Waldis explains that there have been key points in the company’s growth where they have needed to bring in critical people that play specific roles and it has been important for him to recognize those stages. “The $30-50m a year company needed a different management team to the $150m a year company,” he explained. “Going public needed another management team and now we’re expanding into Europe we’re bringing in very seasoned folks who have managed multi-billion dollar businesses. Recognizing that sooner rather than later is incredibly important because the first sign that you’re not seeing on top of it is slowing revenues, lost revenues or upset customers.” In terms of going public, Waldis said the first stage is ensuring you have connectability in your business and understanding the natural supply chain of demand versus supply “from sales all the way through to making sure what the right investments you need to make to keep up with that growth”.
“I would say it’s more of an art than a science to be honest,” said Waldis. “Good business plans that have sustained long-term growth will always be investing in the business but being a public company, the challenges are to make sure you can demonstrate that and have all the predictability in and around that from reporting and compliance to in-country law and home country law which all apply a different layer of management to the company,” he added.

Culturally sensitive

Waldis explains that some people in business are better in a small entrepreneurial environment and have to learn to slow their approach down, whereas others lose their way in the early days but come into their own later on in the process and as CEO it is his role to ascertain their mind-set and position the teams accordingly.

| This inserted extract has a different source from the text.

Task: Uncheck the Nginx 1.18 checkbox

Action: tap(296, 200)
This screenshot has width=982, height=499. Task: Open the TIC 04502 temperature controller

He describes the culture as “very entrepreneurial – we’re not afraid to fail,” and explains that they have created an atmosphere where they can manage risk and limit the downside as best they can to encourage people to take risks. “Some of the biggest successes we’ve had have been the biggest risks we’ve taken as a company,” Waldis explained.

Synchronoss has also learned to become more culturally sensitive as a global company and recognize that “not everyone in the world works off the New York clock”. As they scale the business, Waldis said he tries to communicate for the teams to be entrepreneurial but “put the right goal rails around the decision-making” to ensure teams know the parameters within which they are working.

The firm has also learned from expanding into Europe where the carriers tend to work more across functional business units. As a result they have modified their sales process to be more inclusive of all the different operating groups from sales and marketing to research and development which has paid dividends, according to Waldis, as the solution is much more robust.

Waldis explains that this ‘common theme’ of communication runs throughout the business and extends to his relationship with his board of directors, who he tries to really engage with processes around the business. He believes it is a good philosophy to take the questions to board level and then go off and run whatever processes need to be done. He admits that he had an advantage being the Founder of the company, in that he felt more comfortable going directly to the Board with questions, having interactive conversations and working out solutions, rather than some hired CEOs may feel they have to have all the answers and solutions on their own. “I encourage CEOs on the boards I’m on to recognize that no one person has all the answers, make the board part of the decision-making process.”

In terms of going forwards, Waldis explains that the market is huge. Synchronoss has around one billion service devices within their existing customers and less than 10 per cent penetration, “so there’s a lot of runway to not only service more customers with our products, but also to introduce more value-add opportunities for our existing customers

“Our customers are starting to recognize the tremendous benefits of our products and that’s truly exciting,” he concluded.